Contra esta proposta pesa também uma segunda causa para a crise financeira do Setor: a hipótese de que os desequilíbrios das empresas estão diretamente vinculados à tomada de empréstimos externos. Esta parece ser a principal causa. Estudo realizado pela Economática para o Valor indicou que o peso do endividamento externo nos custos de uma amostra de empresas foi o principal fator de desequilíbrio econômico-financeiro apresentado nos balanços de 2002. Esta conclusão já tinha sido obtida pelo estudo da Standard & Poor's distribuído por esta lista. Por outro lado, e corroborando esta hipótese, estudo do Prof Maurício Tolmasquin, atual Secretário executivo do MME, chegou a conclusões indicativas, com base em levantamentos realizados nos anos anteriores a 2002. Este estudo indicou as empresas concessionárias tomaram empréstimos externos para investimento em atividades desvinculadas das suas atividades de concessão. Foram adotadas administrações temerárias, termo que tem sido muito utilizado pelo governo, como, por exemplo, pelo BNDES em relação ao caso AES.

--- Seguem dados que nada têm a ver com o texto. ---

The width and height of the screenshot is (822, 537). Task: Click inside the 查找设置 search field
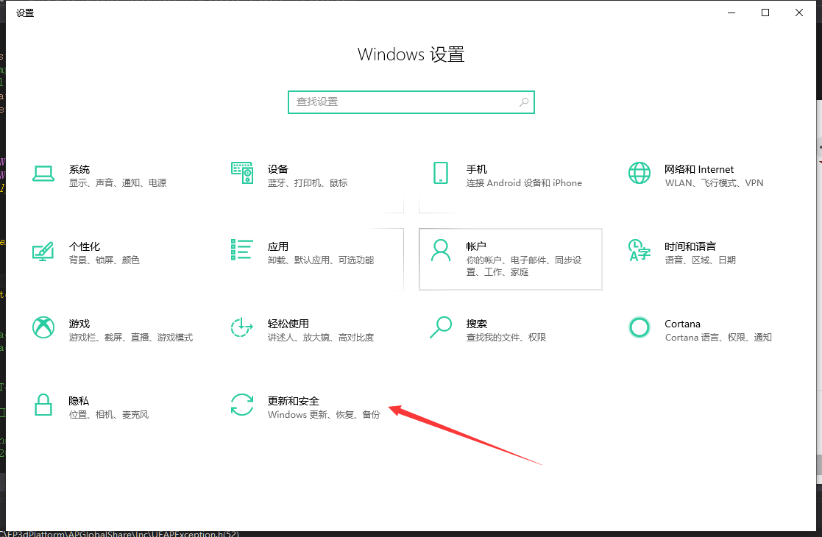coord(403,102)
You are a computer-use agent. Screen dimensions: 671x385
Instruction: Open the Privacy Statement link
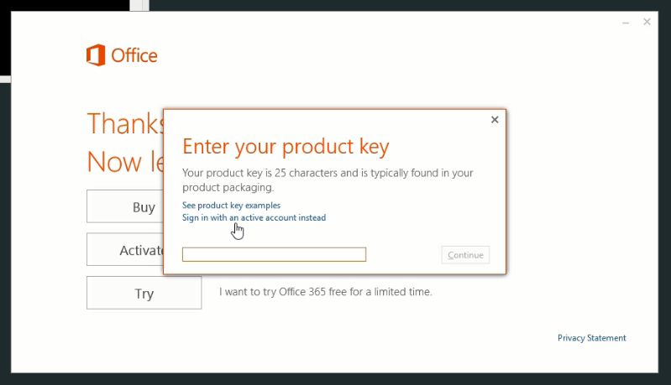tap(591, 338)
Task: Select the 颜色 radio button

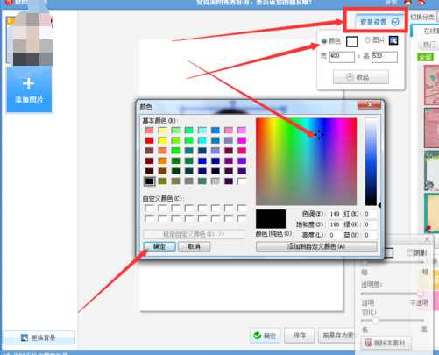Action: 324,41
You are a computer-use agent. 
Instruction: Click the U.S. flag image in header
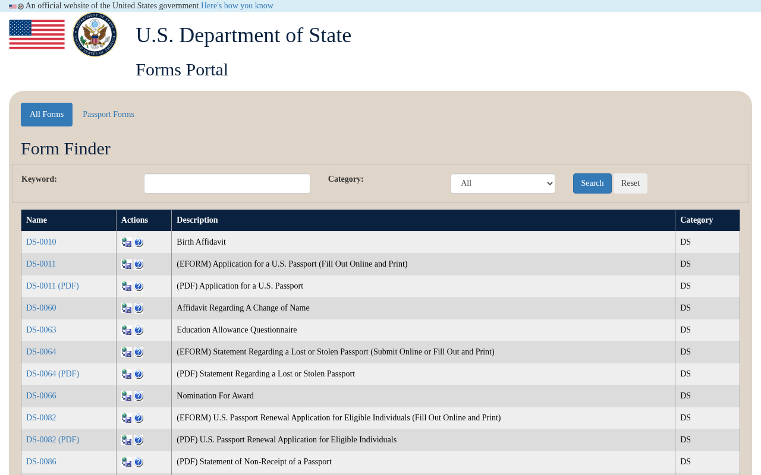coord(37,34)
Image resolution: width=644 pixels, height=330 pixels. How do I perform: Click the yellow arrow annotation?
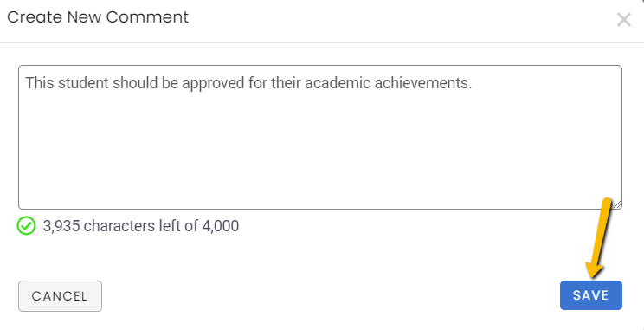(x=600, y=238)

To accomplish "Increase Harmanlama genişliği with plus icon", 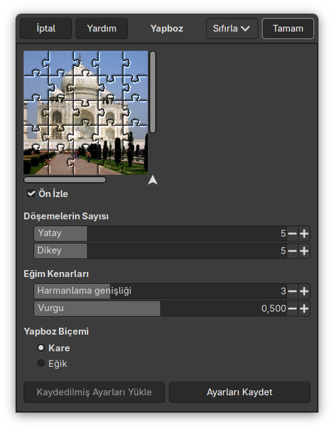I will click(304, 291).
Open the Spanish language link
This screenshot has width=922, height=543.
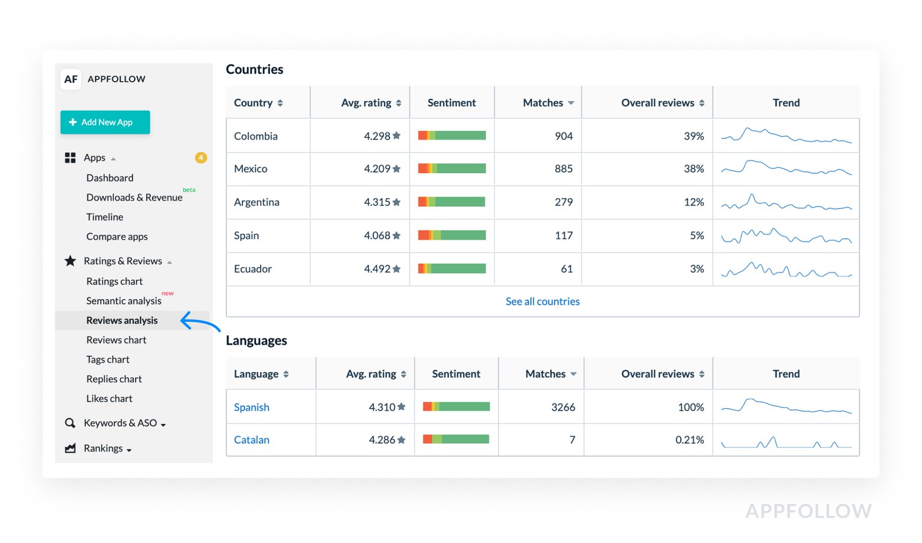[252, 407]
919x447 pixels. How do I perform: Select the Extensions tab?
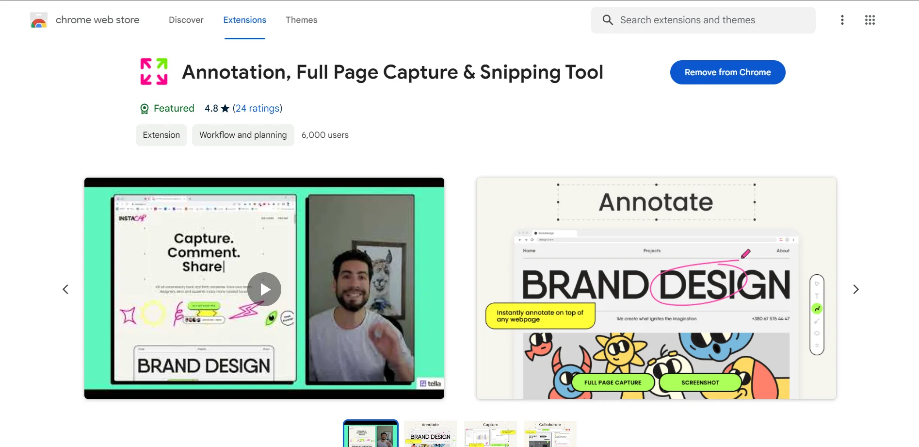tap(245, 20)
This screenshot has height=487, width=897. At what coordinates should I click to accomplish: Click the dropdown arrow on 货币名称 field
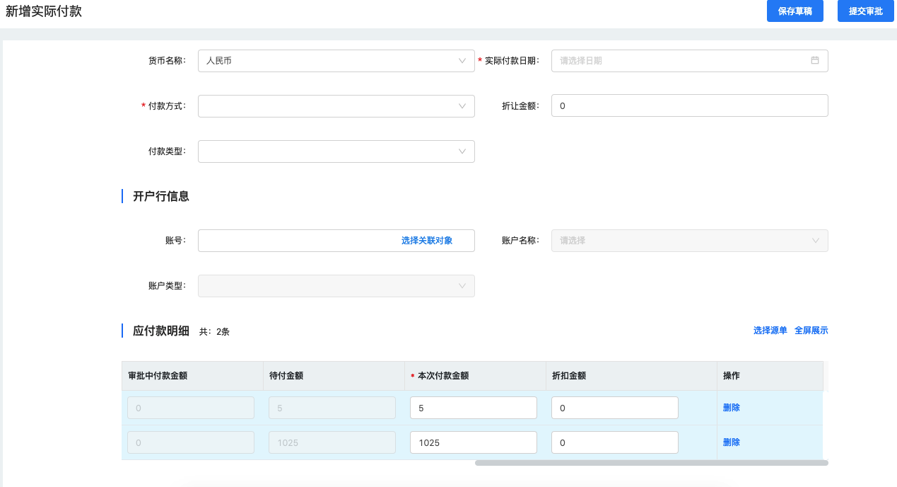[x=463, y=61]
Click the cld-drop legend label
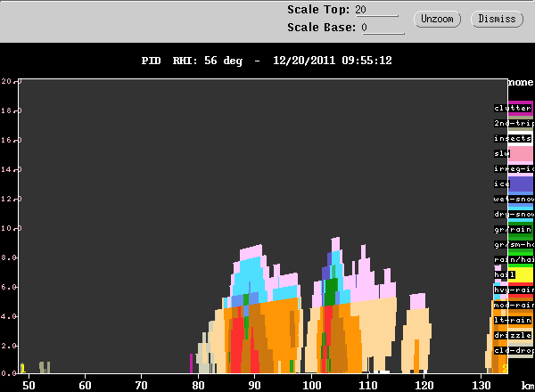 tap(513, 350)
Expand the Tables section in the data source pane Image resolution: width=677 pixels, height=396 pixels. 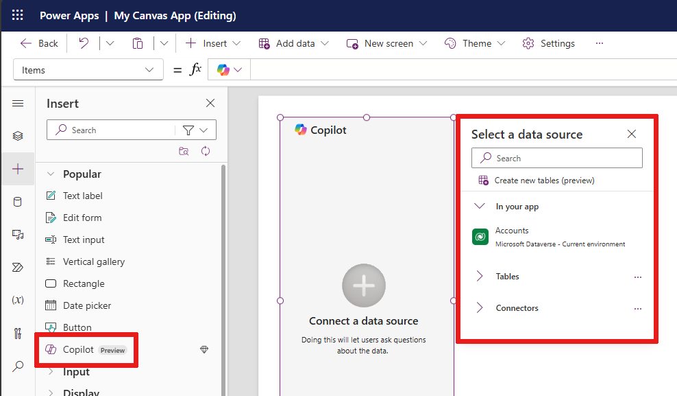tap(507, 276)
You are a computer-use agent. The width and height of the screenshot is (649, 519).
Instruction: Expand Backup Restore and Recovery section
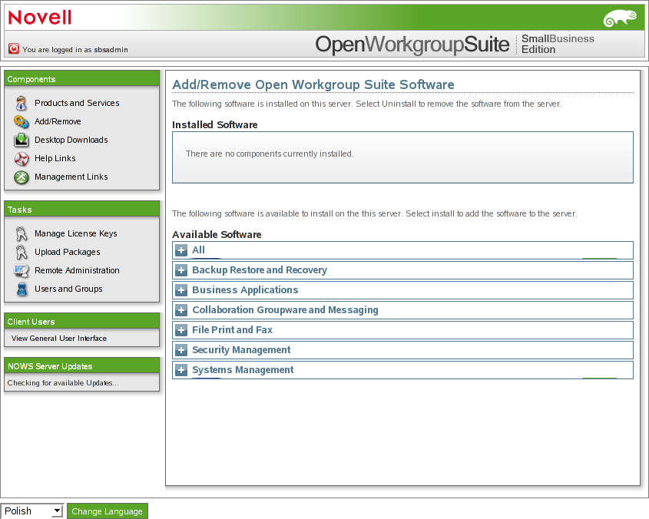click(x=181, y=270)
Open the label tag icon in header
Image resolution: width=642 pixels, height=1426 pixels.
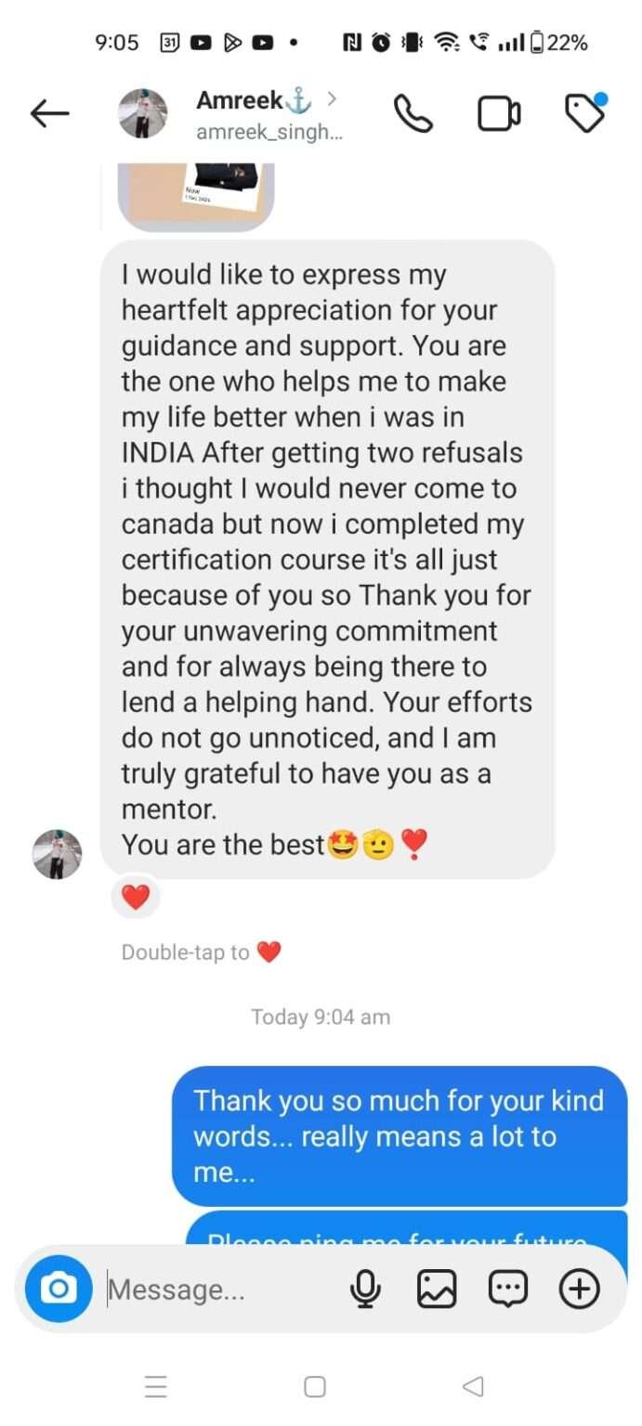pos(585,112)
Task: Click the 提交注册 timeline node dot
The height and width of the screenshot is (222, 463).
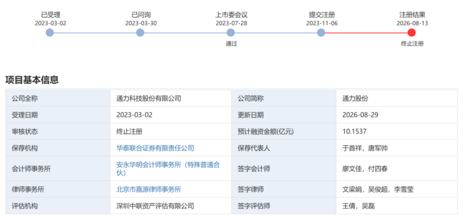Action: pos(321,33)
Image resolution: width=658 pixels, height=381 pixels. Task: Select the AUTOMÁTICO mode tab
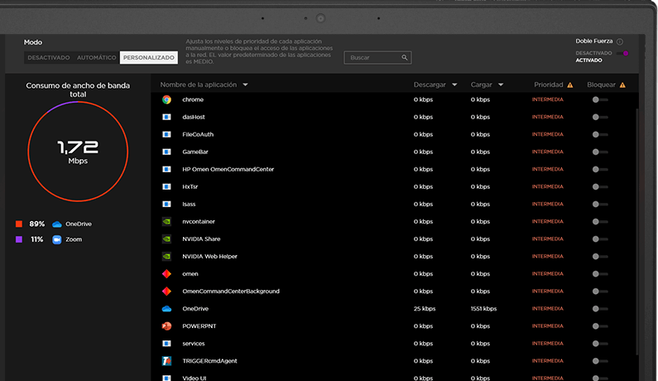point(97,57)
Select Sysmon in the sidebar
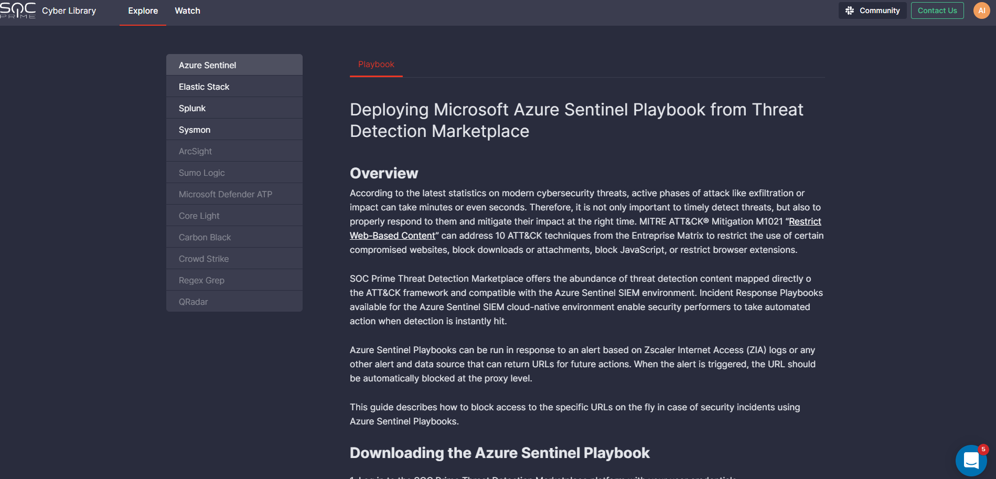The height and width of the screenshot is (479, 996). [234, 129]
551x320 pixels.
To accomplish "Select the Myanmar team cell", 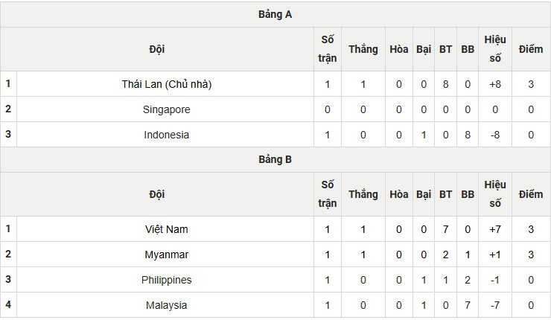I will [167, 255].
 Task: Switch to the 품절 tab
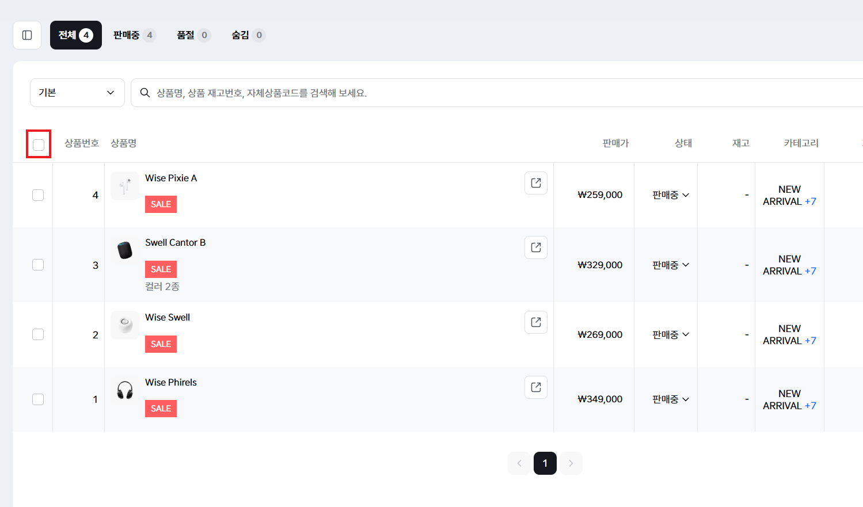coord(193,35)
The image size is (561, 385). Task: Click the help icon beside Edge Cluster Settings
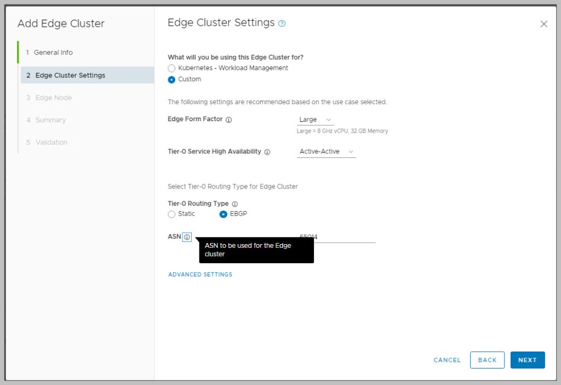click(x=282, y=24)
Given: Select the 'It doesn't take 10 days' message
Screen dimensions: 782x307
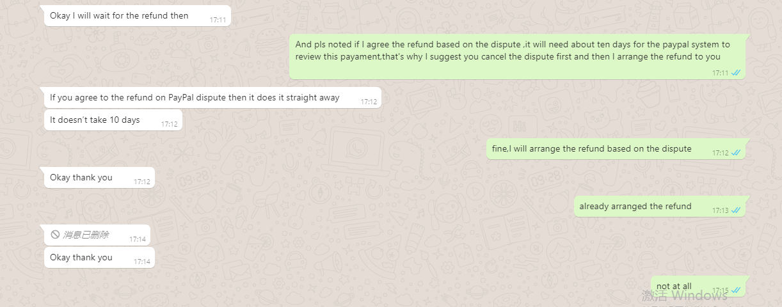Looking at the screenshot, I should [x=113, y=120].
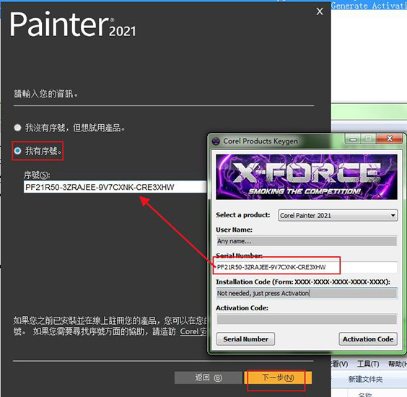Click the Activation Code button
The height and width of the screenshot is (397, 407).
368,339
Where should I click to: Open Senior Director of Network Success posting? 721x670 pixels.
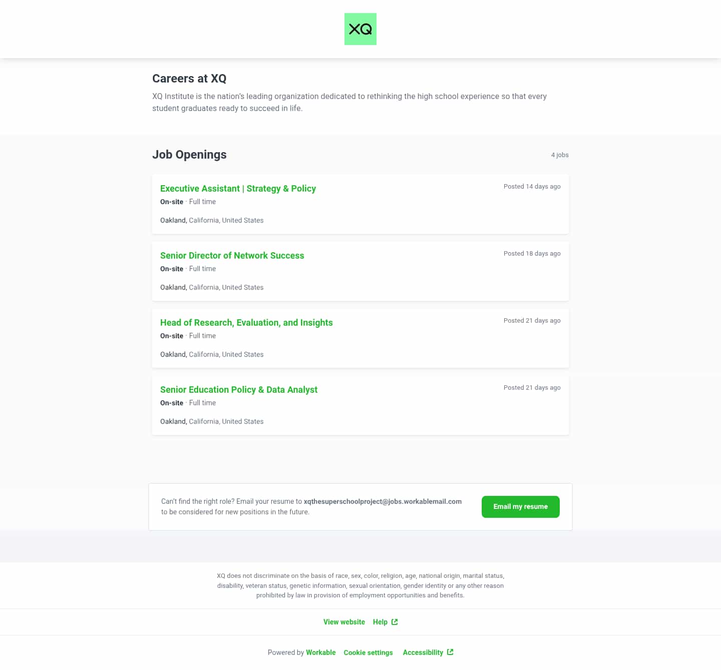pos(232,256)
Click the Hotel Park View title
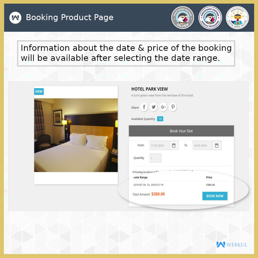Screen dimensions: 258x258 (149, 89)
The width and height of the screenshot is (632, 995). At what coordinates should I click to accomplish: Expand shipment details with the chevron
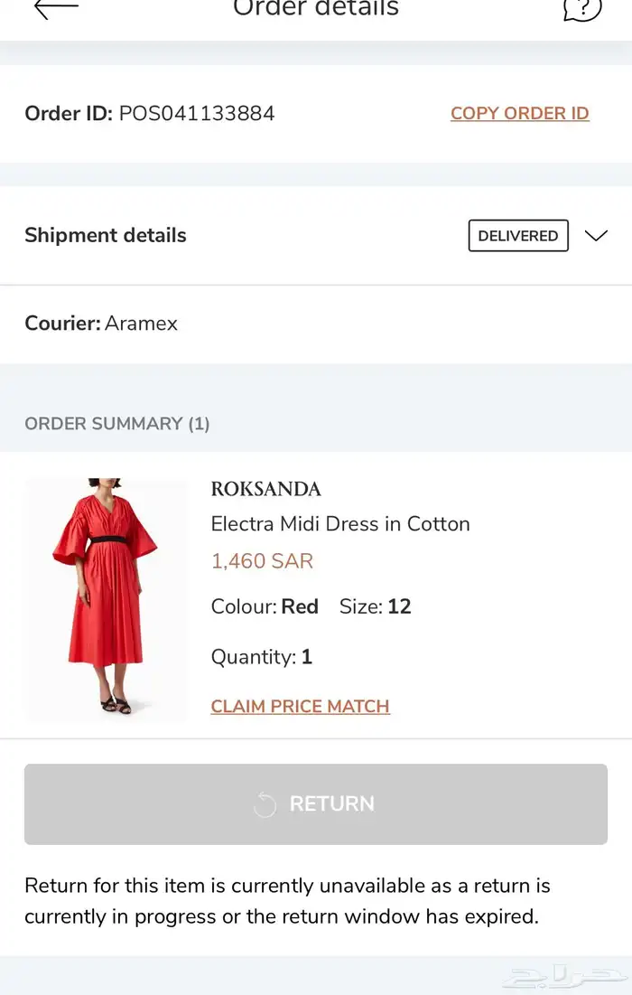point(596,236)
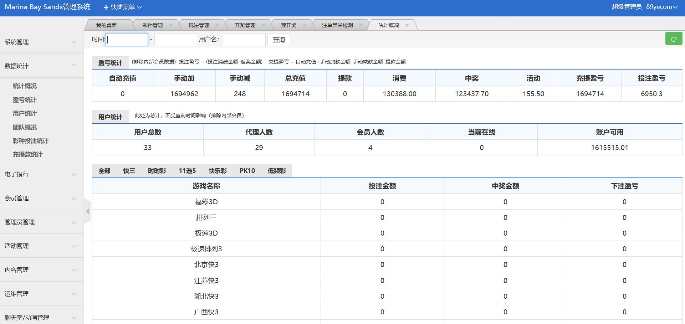Click the green refresh icon

[x=674, y=38]
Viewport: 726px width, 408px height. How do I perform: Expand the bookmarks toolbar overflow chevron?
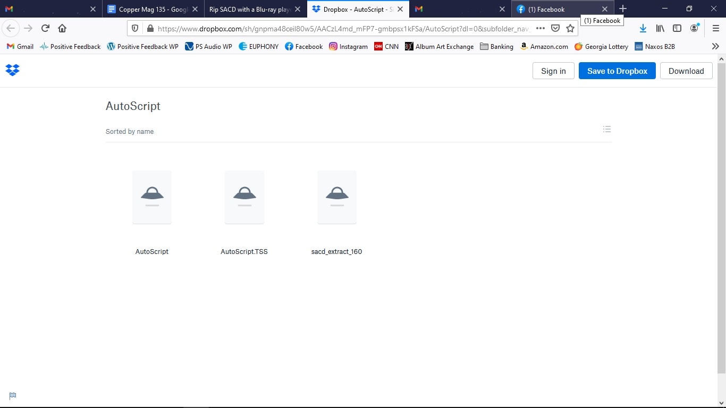pos(715,46)
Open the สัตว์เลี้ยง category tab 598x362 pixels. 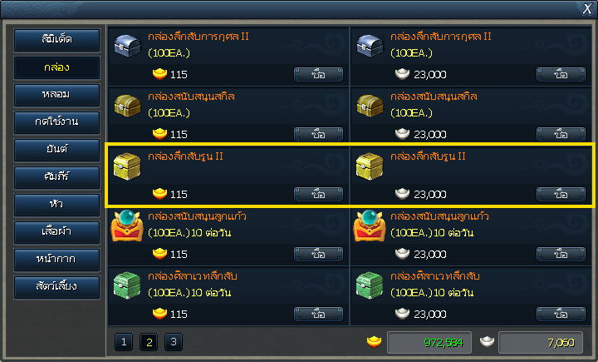[x=56, y=287]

Neste campo da crise, do desequilíbrio financeiro, é muito pouco provável que o governo haja segundo as sugestões propostas pelas empresas: “tarifaço“ ou “Proer.” Em especial porque a atual equipe do MME e das empresas públicas na se sente diretamente responsável pela crise. Ao contrário, esta equipe apresentou argumentos e estudo que previam um futuro de crise e de incertezas. Possivelmente não esperavam que a situação chegasse ao nível atual.Obviamente que o governo tem condições, interesse e necessidade de propor soluções para a crise. Contudo, e este é um elemento diferenciador em relação ao governo anterior, as propostas serão de cunho mais estrutural, sem que se penalizem, ainda mais, os consumidores residenciais. Nesta linha de ação estrutural, destaca-se a proposta de reestruturação tarifária sobre o segmento dos consumidores industriais, com um duplo objetivo: aumentar o fluxo de caixa das distribuidoras e ampliar a capacidade geradora instalada.

A crise potencial de médio prazo relacionado com geração e transmissão será analisada no próximo artigo, onde algumas das linhas analíticas aqui apresentadas serão retomadas, pois há uma forte interface entre a crise de curto prazo e a crise potencial de médio prazo.